He pulls me into another kiss. I shut my eyes as we stand there in that glass room at night. Thoughts spin wildly around in my head, almost as wildly as when he spun me around and kissed me. The loud boom of fireworks kissing the sky disorients me.
Is this real? I think it is. I'm here, with Teague. I'm going to marry him. I'm safe her, in his arms, and I feel like I could stay here forever. Not that I can. But I almost wish that were possible.
And then the safety is torn away. The warmth of Teague's arms and lips are replaced by cold air. I feel something strong shove me backwards after pulling me away from him. I stumble back into the dark, unable to see anyone else but Teague in the room. Is he dong this? And if so, why?

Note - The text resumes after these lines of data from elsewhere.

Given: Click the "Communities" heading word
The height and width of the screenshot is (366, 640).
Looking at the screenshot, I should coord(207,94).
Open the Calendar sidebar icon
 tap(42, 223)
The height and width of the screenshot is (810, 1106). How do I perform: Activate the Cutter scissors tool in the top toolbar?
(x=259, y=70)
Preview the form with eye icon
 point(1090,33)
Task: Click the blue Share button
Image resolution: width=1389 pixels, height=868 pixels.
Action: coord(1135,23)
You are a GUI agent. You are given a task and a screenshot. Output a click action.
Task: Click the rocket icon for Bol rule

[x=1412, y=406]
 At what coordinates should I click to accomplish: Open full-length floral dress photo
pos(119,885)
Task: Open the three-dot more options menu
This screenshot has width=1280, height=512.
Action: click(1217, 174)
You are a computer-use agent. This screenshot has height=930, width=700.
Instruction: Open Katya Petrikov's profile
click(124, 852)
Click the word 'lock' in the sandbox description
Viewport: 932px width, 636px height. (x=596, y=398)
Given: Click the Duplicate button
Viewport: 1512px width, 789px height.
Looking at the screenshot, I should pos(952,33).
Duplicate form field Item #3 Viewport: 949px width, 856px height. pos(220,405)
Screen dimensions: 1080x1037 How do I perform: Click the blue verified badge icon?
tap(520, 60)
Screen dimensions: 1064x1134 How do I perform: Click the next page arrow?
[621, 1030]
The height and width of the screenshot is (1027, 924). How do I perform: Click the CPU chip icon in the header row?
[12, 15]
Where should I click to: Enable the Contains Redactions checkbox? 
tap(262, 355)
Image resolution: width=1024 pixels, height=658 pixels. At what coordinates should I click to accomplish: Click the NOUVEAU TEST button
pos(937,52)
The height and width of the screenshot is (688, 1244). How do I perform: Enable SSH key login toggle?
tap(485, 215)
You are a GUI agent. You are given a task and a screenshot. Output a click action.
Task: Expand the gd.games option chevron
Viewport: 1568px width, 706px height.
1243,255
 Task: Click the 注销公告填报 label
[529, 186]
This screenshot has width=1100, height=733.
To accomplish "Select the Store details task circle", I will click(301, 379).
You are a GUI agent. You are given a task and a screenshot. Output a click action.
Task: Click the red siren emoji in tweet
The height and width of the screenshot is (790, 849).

What did I do to deserve this? There's pain and hurt welling up inside me as I feel something even colder than the night air touch my arms. And then my back. And then my head makes impact. But with my speed, and my luck, I don't stop when I touch the glass wall. I tumble straight through it, and the glass shards follow, as if there to surround me and keep me safe. Not that they actually are. They won't make any difference in this situation, unless they just inflict more pain.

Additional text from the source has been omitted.